[Start of section]

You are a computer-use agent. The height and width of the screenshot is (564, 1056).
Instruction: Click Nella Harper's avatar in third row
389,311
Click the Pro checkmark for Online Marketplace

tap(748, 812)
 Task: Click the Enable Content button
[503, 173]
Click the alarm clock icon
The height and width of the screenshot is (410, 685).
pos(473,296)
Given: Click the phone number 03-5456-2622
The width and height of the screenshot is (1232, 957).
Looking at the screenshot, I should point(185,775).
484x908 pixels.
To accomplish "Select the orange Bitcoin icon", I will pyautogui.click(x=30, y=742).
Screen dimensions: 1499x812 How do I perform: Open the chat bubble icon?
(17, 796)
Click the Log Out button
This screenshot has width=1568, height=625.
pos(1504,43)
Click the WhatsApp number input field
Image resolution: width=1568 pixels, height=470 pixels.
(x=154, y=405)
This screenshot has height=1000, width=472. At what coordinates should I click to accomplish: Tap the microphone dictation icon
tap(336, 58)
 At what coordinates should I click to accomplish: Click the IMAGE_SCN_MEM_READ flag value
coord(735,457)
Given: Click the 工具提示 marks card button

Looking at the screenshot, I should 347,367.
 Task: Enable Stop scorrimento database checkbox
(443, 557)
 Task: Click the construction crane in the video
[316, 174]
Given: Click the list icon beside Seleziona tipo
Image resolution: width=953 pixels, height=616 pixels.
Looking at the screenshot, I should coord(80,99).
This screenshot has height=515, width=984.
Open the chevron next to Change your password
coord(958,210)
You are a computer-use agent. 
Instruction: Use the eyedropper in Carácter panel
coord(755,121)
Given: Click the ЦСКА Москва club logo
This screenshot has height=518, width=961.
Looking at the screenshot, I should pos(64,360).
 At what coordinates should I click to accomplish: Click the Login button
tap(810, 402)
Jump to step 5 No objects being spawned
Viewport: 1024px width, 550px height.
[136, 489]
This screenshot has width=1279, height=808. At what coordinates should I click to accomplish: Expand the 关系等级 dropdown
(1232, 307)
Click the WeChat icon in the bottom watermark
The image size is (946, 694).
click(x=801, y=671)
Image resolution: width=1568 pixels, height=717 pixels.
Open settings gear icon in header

[End of section]

WHAT THIS TASK INVOLVES – All lines of the entries containing the string "agent" must be shown in full.

RESULT –
You are a computer-use agent. The height and width of the screenshot is (564, 1056).
You are a computer-use agent. 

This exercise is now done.